1 Tous les concepts d’un graphe ne jouent pas le même rôle au sein d’une représentation de texte. Le prédicat possède en particulier un statut particulier puisque la condition minimale pour que deux graphes puissent être similaires est qu’ils aient le même prédicat. C’est au niveau de celui-ci que les efforts doivent porter principalement. Pour cela, on peut se contenter d’expanser un type de concept uniquement par les types de concept de sa définition, sans se soucier de déterminer, pour une première vérification rapide, s’il existe également un appariement structurel.

136 Chapitre 5 - Les représentations de texte

Récapitulatif

Ce chapitre nous a permis d’exposer la nature précise des représentations de texte qui sont produites par l’analyse des textes et qui servent dans le même temps de support à l’apprentissage des connaissances pragmatiques. Une représentation de texte, appelée également épisode, se présente comme un ensemble d’Unités Thématiques organisé par des relations de suivi thématique. Chaque UT rassemble les propositions d’un texte relative à une même situation. Elle possède une structure en trois attributs proche de celle des schémas de la mémoire pragmatique.

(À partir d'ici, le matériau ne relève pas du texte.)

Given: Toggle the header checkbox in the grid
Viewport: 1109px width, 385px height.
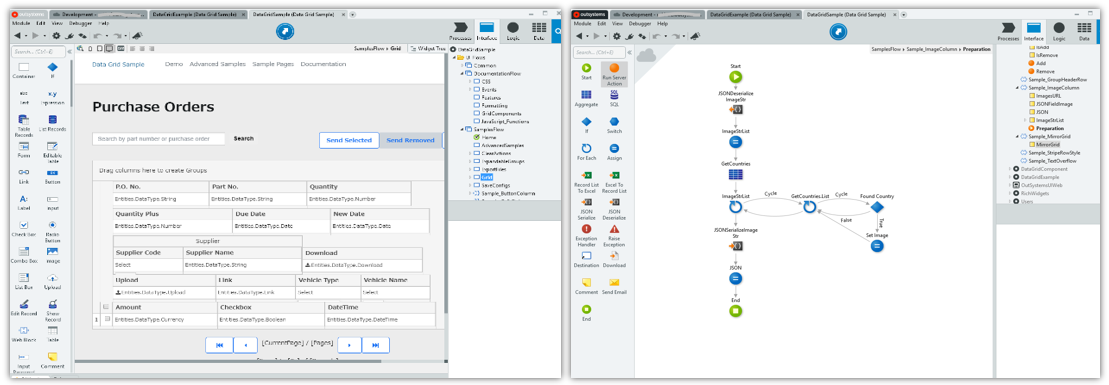Looking at the screenshot, I should (106, 307).

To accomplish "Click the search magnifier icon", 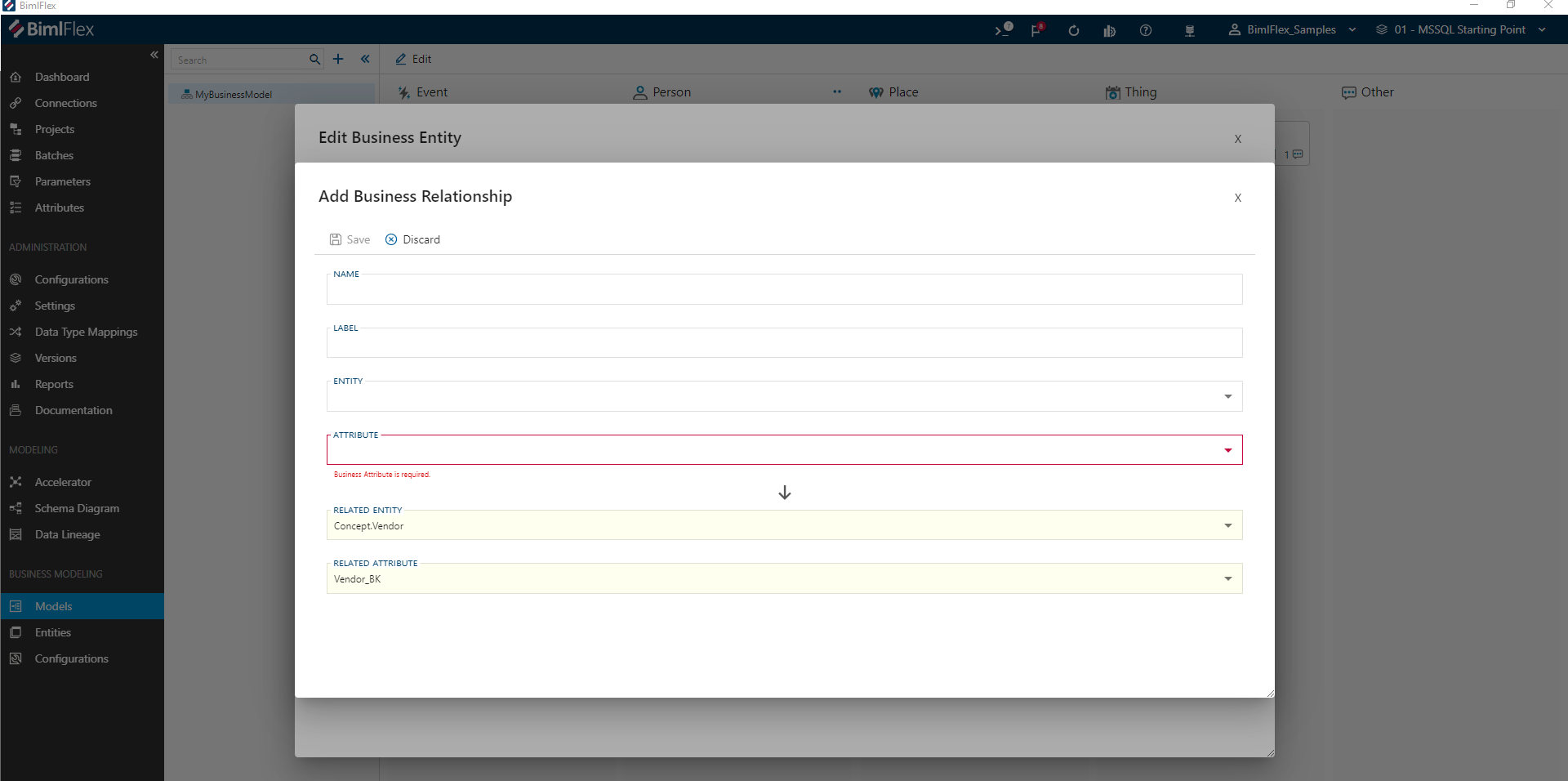I will point(314,60).
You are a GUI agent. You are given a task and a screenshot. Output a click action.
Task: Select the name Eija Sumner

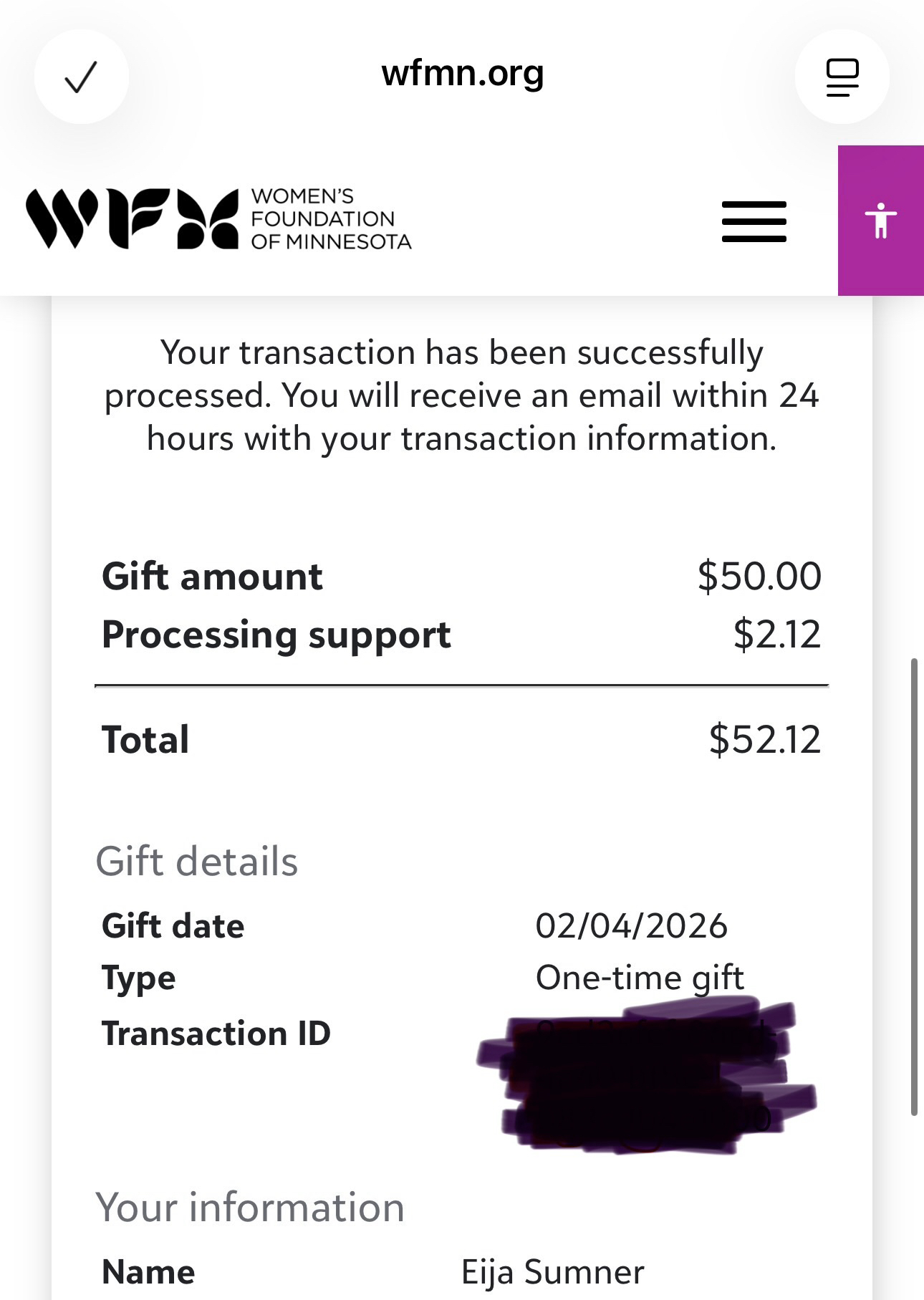(x=552, y=1272)
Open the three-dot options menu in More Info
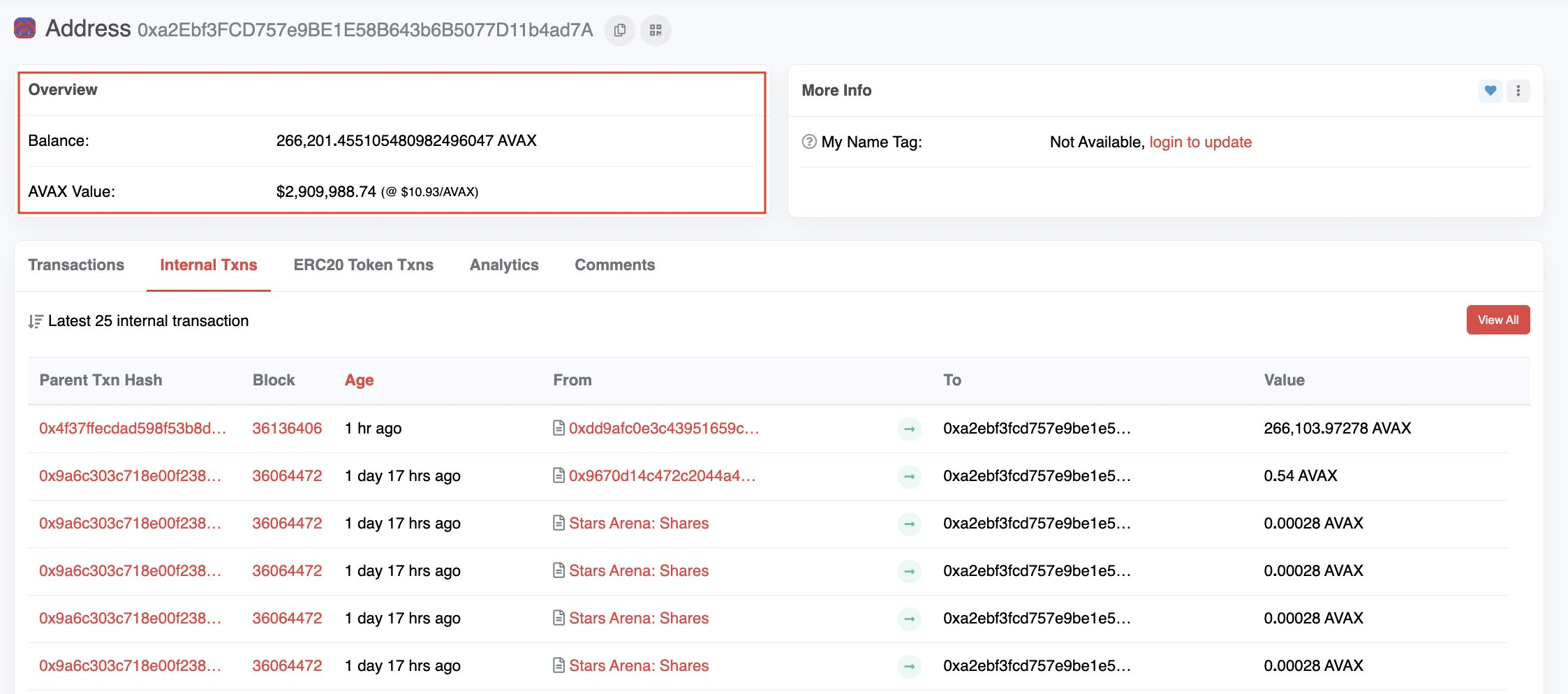The image size is (1568, 694). [1518, 91]
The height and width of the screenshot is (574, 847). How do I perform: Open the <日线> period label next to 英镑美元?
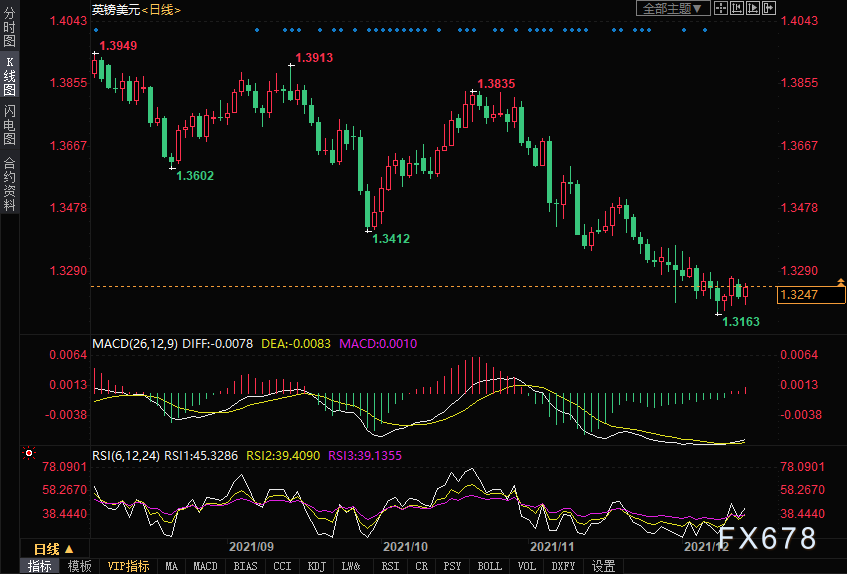click(162, 9)
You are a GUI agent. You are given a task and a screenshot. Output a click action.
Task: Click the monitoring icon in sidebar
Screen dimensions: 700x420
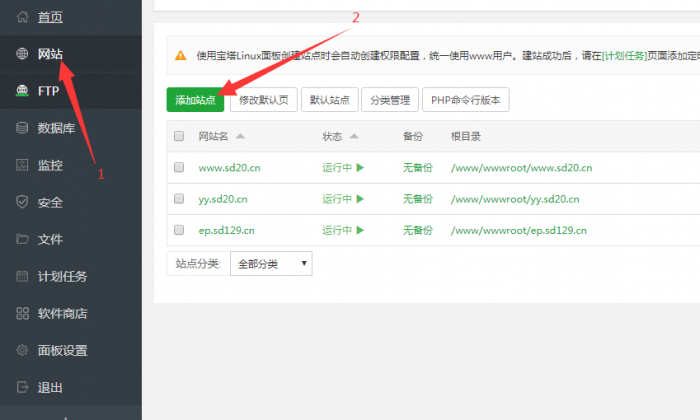coord(22,165)
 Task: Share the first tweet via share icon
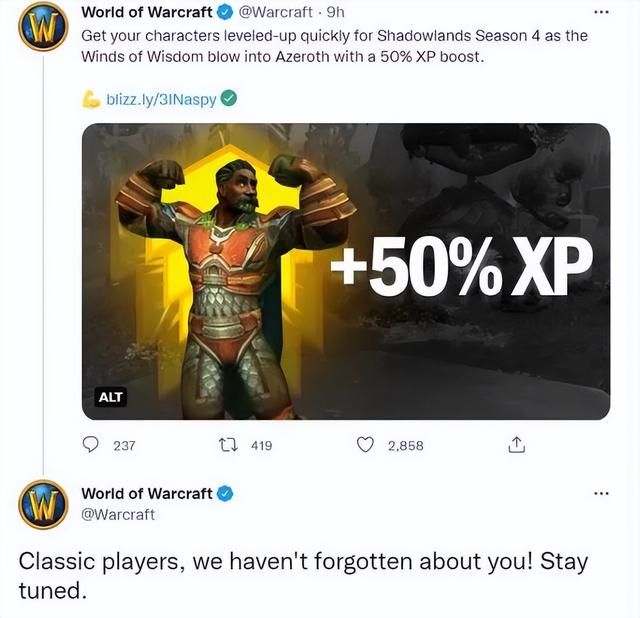[x=516, y=445]
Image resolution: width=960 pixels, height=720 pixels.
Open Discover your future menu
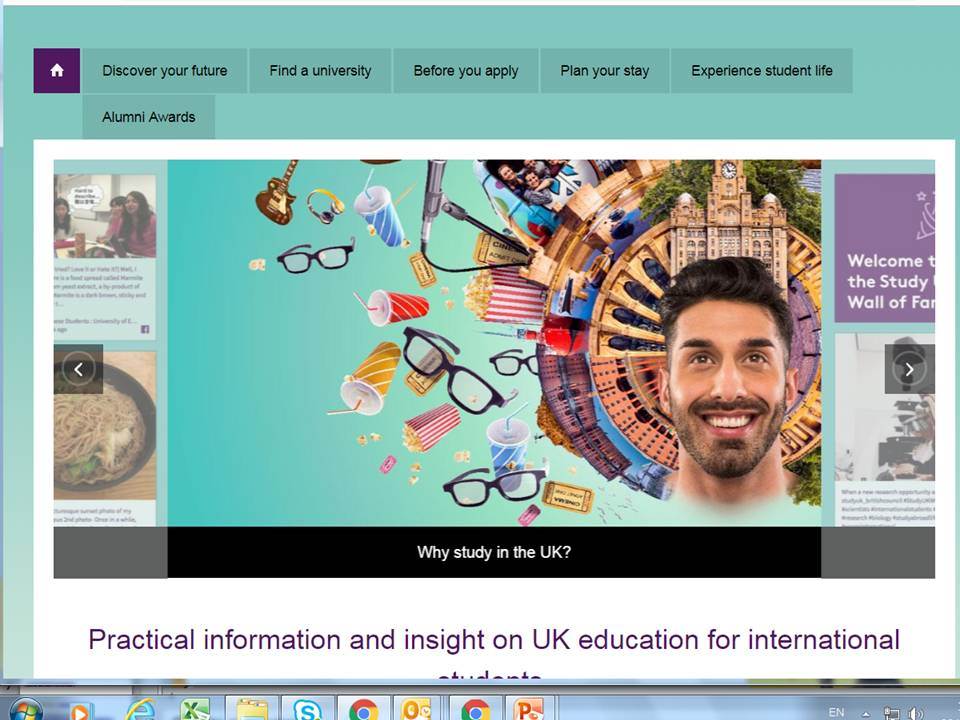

À côté de la structure proprement dite des épisodes, nous avons examiné plus en détail leur contenu et nous avons discuté des moyens de le caractériser, voire de le déterminer. Notre attention s’est portée plus spécifiquement sur le contenu des UTs. Ces dernières abritent la représentation sémantique des propositions des textes, laquelle constitue le prérequis de MLK. Nous avons ainsi analysé dans quelle mesure l’obtention de ce prérequis est envisageable. Cette étude laisse apparaître que des réalisations, comme le projet MENELAS par exemple, existent dans des domaines spécifiques. Même si rien n’interdit a priori leur extension, à condition de réaliser un effort très conséquent au niveau de la modélisation des connaissances sémantiques, nous restons conscient que des représentations de texte obtenues sur une large échelle n’obéiront pas nécessairement à toutes les contraintes de normalisation que l’on pourrait espérer.

Nous faisons néanmoins l’hypothèse que la nature même du modèle de mémoire épisodique que nous proposons le rend capable de résister à la variabilité résultant de cet ‘étage’ sémantique. Par ailleurs, des travaux comme Wordnet et son prolongement pour les langues européennes, EuroWordnet [Vossen 1998], ou des travaux tels que ceux de Chibout, que nous avons plus particulièrement détaillés au chapitre 4, montrent qu’un intérêt croissant existe pour une modélisation sémantique à large échelle et que des ressources générales seront de plus en plus largement accessibles dans ce domaine.

À côté du problème des représentations sémantiques, nous nous sommes également intéressé à la façon dont la structuration interne des UTs peut être menée. Nous avons en particulier mis en évidence la possibilité d’exploiter une analyse temporelle, même fondée sur la seule recherche d’indices linguistiques, afin de mener à bien cette tâche dans un nombre significatif de cas.

Nous avons également souligné que le contenu des épisodes se doit d’être purement de nature informationnelle. Tout point de vue exprimé à propos de la dimension locutoire des textes n’apparaît donc pas dans les représentations de texte.

Enfin, nous avons abordé le difficile problème de la normalisation des épisodes. Celle-ci cherche à contrer la variabilité d’expression d’une même notion face à la nécessité de comparer des graphes lors de l’agrégation des UTs. Une action peut en effet apparaître aussi bien sous la forme d’un concept spécifique, d’une proposition rapportant sa définition ou bien encore d’une proposition issue d’une inférence immédiate répertoriée au niveau sémantique. Le coût de l’adoption d’un niveau de représentation privilégié nous a amené à préconiser l’intégration de cette normalisation directement au sein de l’opération de comparaison des graphes, ceci ayant pour avantage de ne faire intervenir les opérations de normalisation que lorsqu’elles sont nécessaires.